Exercise prompt> What you return should be the lines from the one with "This screenshot has height=356, width=583." through the one with "The image size is (380, 317)." in the data below, reproduced exactly with both ends, and no pictures at all.

Stored data entries
____________________
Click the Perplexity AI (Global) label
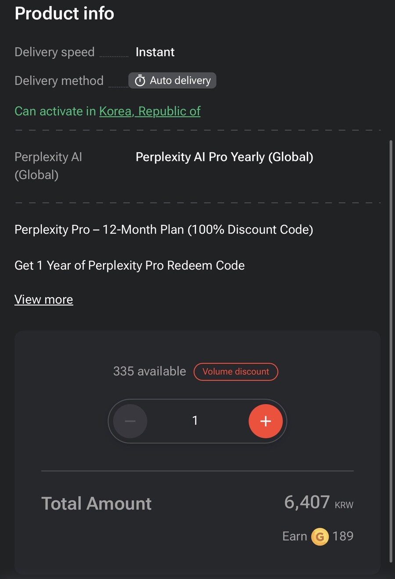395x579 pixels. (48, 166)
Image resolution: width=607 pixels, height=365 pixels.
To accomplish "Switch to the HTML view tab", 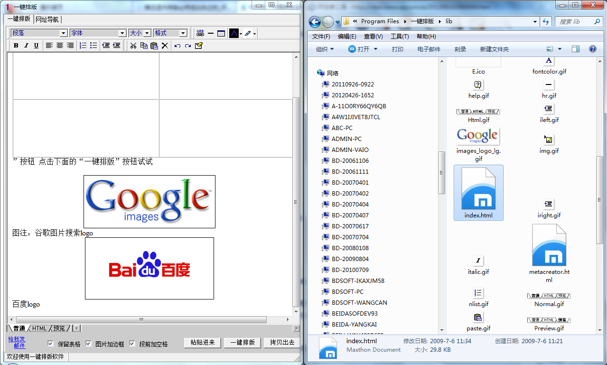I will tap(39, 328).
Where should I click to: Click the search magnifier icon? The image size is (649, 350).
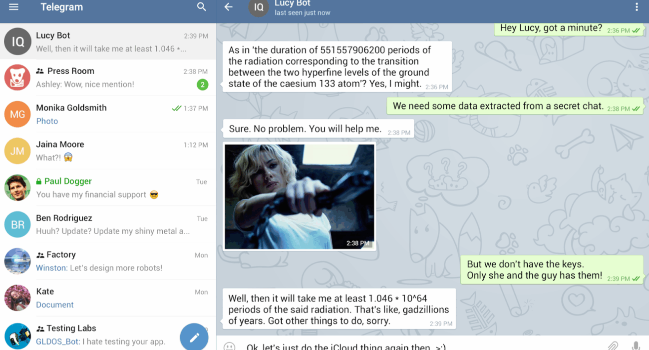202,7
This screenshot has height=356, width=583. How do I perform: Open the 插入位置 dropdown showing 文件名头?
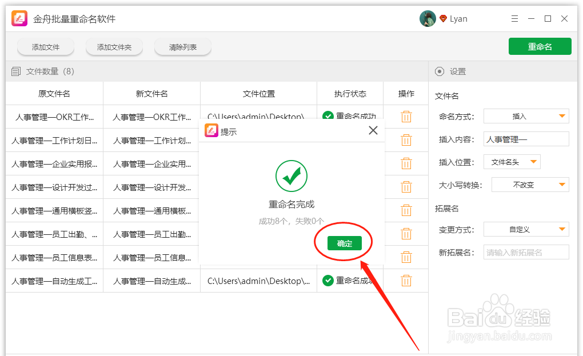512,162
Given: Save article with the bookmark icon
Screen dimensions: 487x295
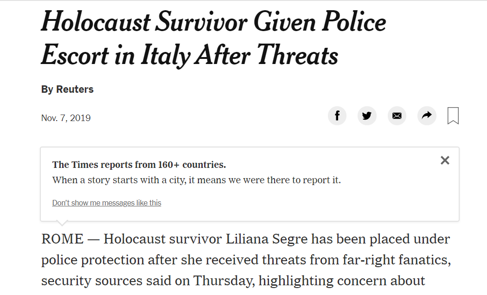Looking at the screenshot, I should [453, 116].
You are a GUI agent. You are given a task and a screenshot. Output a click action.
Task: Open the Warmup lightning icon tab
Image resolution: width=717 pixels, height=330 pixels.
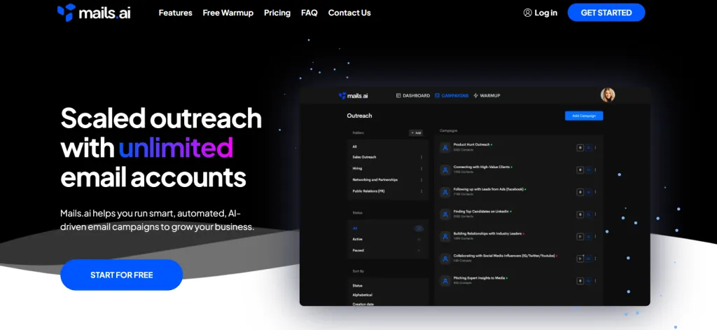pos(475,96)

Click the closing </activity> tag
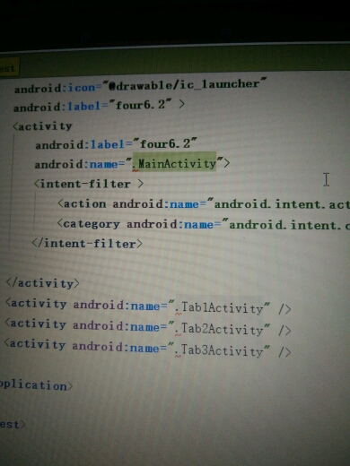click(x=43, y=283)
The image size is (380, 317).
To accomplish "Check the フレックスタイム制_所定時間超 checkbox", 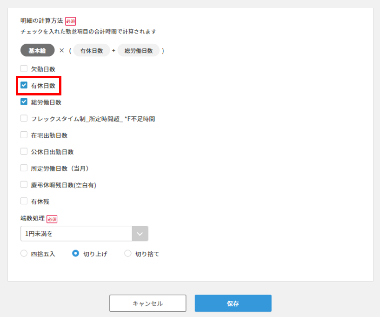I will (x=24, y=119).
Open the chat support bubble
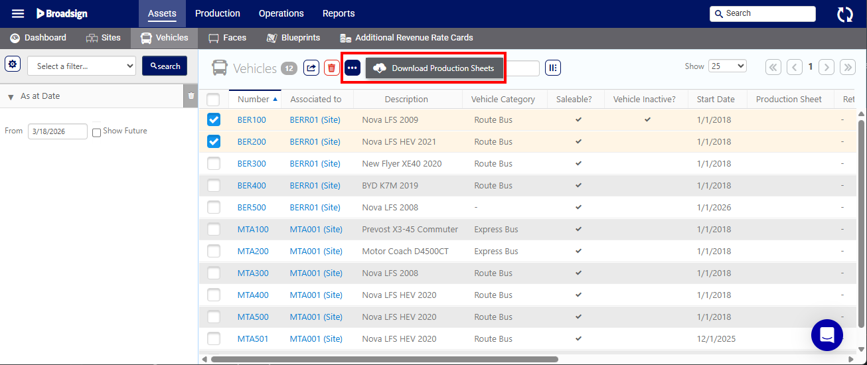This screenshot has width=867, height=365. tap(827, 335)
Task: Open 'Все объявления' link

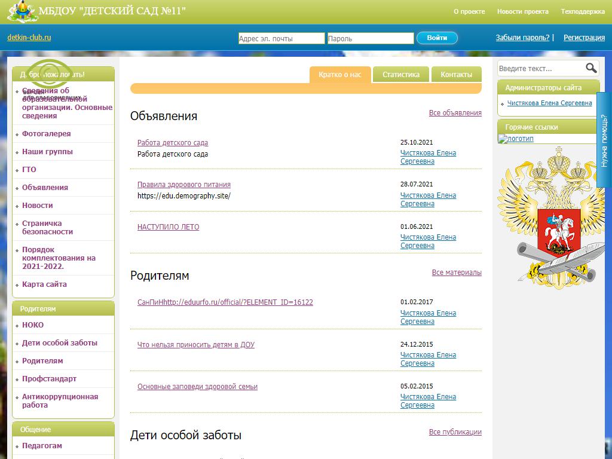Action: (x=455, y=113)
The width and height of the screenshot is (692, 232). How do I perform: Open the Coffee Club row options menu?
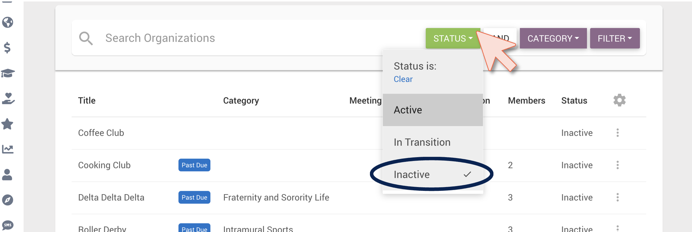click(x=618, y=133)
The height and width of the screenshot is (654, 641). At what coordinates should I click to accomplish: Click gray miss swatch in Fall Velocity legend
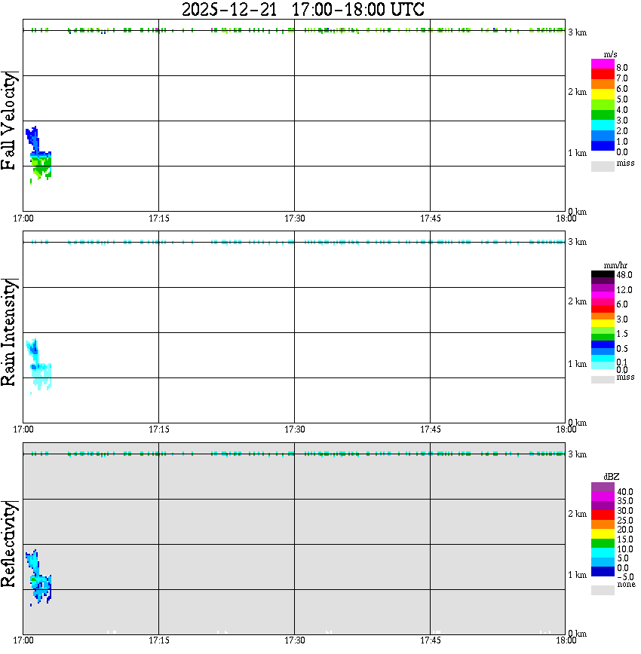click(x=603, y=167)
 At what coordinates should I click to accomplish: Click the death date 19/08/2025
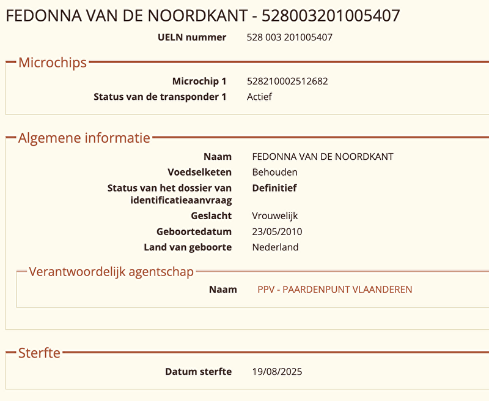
____________________
Exercise output>
This screenshot has height=356, width=583. How do I perform: Open the 插入位置 dropdown showing 文件名头?
512,162
Given: Save article with the bookmark icon
Screen dimensions: 487x295
Looking at the screenshot, I should [453, 116].
You are a GUI agent. You are given a task and a screenshot. Output a click action.
Task: Open the Warmup lightning icon tab
Image resolution: width=717 pixels, height=330 pixels.
pos(475,96)

Click the closing </activity> tag
click(x=43, y=283)
The image size is (380, 317).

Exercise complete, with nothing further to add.